- _TEXT BLOCK_
■ ■ ■ ■ ■
# Wish me luck



## Eccles (Dec 27, 2001)

My refurb TiVo HD (652) started displaying some odd behavior a few weeks ago, and this week it started failing to connect with an Error S03. Foolishly I fired off a Kickstart 57, and now I'm stuck in a reboot loop. 

So I just got back from Fry's with a shiny new 1TB drive, and this afternoon's project is to see how much I can salvage from the OEM internal A drive and the My DVR Expander B drive. I'm _hoping_ that I'll be able to retain my SP's and programs, though I do realize that may be wishful thinking. I have a fresh 652 software image in case I need it, too.

So here goes... If you hear a scream, it's probably me!


----------



## Eccles (Dec 27, 2001)

Well that didn't go well. Although the partition structure on both drives appears intact, it seems that something is corrupted in the TiVo software partition on the A drive - all the available tools failed to let me copy anything, giving me some error about bad header information.

I obtained a software image, blew it to my new 1TB drive, and after a Clear and Delete All reset my THD is back up and running with 142 HD hours but no programs, SP's, or WL's.

But before it starts to fill up, I thought I'd throw out one last cry for help and see if there's any way to recover the recorded content from my old A and B drives, perhaps combining them with the software image I downloaded. I'm guessing the answer is going to be "no" because it's going to insist on a Clear and Delete reset due to the TSN mismatch between my motherboard and the downloaded image, but hey, it doesn't hurt to ask!
■ ■ ■ ■ ■
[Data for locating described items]
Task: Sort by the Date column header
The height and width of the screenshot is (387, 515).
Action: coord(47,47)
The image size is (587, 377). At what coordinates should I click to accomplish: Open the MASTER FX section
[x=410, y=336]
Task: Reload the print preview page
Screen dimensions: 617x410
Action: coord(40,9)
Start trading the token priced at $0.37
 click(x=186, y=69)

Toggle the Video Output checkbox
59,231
■ ■ ■ ■ ■
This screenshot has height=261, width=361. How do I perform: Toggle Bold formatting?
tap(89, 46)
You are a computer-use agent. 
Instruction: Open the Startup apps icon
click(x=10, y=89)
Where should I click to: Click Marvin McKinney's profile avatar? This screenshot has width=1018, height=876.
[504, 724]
■ ■ ■ ■ ■
- _OBJECTIVES_
1) Could you quote the TiVo forum thread from "Well that didn't" to "hurt to ask!"?
2) Can you continue the TiVo forum thread from where it stops?

- _OUTPUTS FOR THE TASKS_
1)
Well that didn't go well. Although the partition structure on both drives appears intact, it seems that something is corrupted in the TiVo software partition on the A drive - all the available tools failed to let me copy anything, giving me some error about bad header information.

I obtained a software image, blew it to my new 1TB drive, and after a Clear and Delete All reset my THD is back up and running with 142 HD hours but no programs, SP's, or WL's.

But before it starts to fill up, I thought I'd throw out one last cry for help and see if there's any way to recover the recorded content from my old A and B drives, perhaps combining them with the software image I downloaded. I'm guessing the answer is going to be "no" because it's going to insist on a Clear and Delete reset due to the TSN mismatch between my motherboard and the downloaded image, but hey, it doesn't hurt to ask!

2)
----------



## ciper (Nov 4, 2004)

Eccles said:


> But before it starts to fill up, I thought I'd throw out one last cry for help and see if there's any way to recover the recorded content from my old A and B drives, perhaps combining them with the software image I downloaded. I'm guessing the answer is going to be "no" because it's going to insist on a Clear and Delete reset due to the TSN mismatch between my motherboard and the downloaded image, but hey, it doesn't hurt to ask!


You could possibly -
Use MFSLive 1.4 which includes dd_rhelp to recover the drive
Extract the shows from the TiVo
Put the new image back on the drive
Insert the extracted shows using PyTiVo.

http://vaab.free.fr/utilities/dd_rhelp/index.en.html


----------



## Eccles (Dec 27, 2001)

Thanks for the suggestion - I'll see what I can manage this weekend.


----------



## mr.unnatural (Feb 2, 2006)

If you can locate a copy of SpinRite you may be able to repair any surface defects that could be causing the corruption. I've had luck recovering data from Tivo drives using it in the past. Know that it can take a very long time to repair a single drive (as much as 50 hours for a 250GB drive) so it's best if you have an extra PC that you won't need to use for a couple of days.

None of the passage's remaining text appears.